Monday, May 18, 2009

Holders of our own Destiny, here we come!

Thursday marked the first official day of business here in the land of Shirley. Benjamin and Sara, land designers extraordinaire. With another job lined up in two weeks, and a couple bids in the wings, day by day we're making strides to (hopefully) ween ourselves off the financial help of our ever-generous parents, let me clarify - my parents and his wonderful mother and his mother only (oh, I have no strong feelings on this point) and back to the world of being able to pay our bills. Yay! Three cheers.

It's underrated the feeling of being able to tackle any financial obstacle that comes one's way. When lucrative jobs are few and far between, and you find yourself eating rice and beans for the 5th night in a row, just because there's nothing else in the cabinet, the meaning of a dollar is driven hard and fast into your mind, and even that penny on the ground is something to be valued and picked up. A penny saved is a penny earned and we need about a million of them to make it.
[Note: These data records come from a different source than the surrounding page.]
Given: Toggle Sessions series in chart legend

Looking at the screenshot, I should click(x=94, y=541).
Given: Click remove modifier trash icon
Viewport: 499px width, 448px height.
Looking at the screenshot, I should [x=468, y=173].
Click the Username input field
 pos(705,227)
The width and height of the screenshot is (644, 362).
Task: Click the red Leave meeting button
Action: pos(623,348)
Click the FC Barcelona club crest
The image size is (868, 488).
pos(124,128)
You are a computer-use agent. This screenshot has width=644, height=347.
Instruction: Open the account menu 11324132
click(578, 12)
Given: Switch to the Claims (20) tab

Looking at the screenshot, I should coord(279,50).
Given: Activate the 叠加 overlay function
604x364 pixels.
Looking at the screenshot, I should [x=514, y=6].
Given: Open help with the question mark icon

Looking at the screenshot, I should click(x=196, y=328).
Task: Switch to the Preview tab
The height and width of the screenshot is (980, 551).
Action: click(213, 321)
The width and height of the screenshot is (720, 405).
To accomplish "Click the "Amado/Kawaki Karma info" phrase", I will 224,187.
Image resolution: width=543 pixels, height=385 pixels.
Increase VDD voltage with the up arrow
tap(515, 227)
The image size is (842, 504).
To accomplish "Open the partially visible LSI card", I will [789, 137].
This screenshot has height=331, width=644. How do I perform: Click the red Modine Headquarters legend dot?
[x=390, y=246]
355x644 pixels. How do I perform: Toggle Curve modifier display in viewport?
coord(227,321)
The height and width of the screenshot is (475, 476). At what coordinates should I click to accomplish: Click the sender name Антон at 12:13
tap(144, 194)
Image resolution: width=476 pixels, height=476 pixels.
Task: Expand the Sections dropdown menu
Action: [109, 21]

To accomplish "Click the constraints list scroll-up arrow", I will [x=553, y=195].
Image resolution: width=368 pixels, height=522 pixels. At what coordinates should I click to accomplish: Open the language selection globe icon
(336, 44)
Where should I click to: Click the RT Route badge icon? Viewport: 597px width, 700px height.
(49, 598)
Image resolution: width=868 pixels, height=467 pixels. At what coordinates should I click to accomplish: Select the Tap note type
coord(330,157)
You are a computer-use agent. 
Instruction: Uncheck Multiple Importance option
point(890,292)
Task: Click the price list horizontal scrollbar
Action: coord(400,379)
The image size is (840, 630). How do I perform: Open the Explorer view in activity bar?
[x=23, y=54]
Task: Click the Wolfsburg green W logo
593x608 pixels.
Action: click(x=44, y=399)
The hardest thing about times like this, and who's kidding, it's been going on for a year or so, is the flippant way other people in our lives have talked about money. Gambling it away at poker games, stating boldly the projects they're working on, or the vacations they're taking, the homes they're buying. I don't fault anyone for having more than enough to live, I fault them for flaunting it in the face of people who have cut back on everything, and yet still struggle to cover the costs of everyday life. The undeserving co-workers who get a promotion or a raise, the exorbitantly high cost of repair to a clunker car, the feeling of anger and hopelessness in a present situation. The taking of a step forward and one event pushing us back two steps. It's all part of a bigger picture, and that's the hope to hold on to. The lines aren't drawn, and until they are, things can still change for the better.

Sunday, May 10, 2009

Whoa whoa whoa, and wow!

To be serious for a moment....and because I can't log onto Richmond.com to respond to a comment posted after a dry but "gets the conversation going" article, to be a Christian requires only to believe that Jesus was God in the flesh. That's it. It's everything else that can be debated. The comment left that leaves me feeling a bit miffed and ready to talk is (paraphrased) "if you don't believe the Bible is the inerrant word of God then you don't believe in Christianity". Ummm...... no. Truth be told, I did at some point in my life, think and believe this. But not any longer. In that statement I am not denying the sacredness of the Bible, I am acknowledging the bigger point. Christianity is Christ. Christianity = Jesus. Anything more than the cross and you've put yourself in a position higher than Christ. Try it. Just try. Jesus is preaching "I am the way the truth and the light", and you jump in with "and the inerrancy of the Bible. Oh, and while I'm at it, creationism, and pro-life. Yep. Without these things none of you are Christian". 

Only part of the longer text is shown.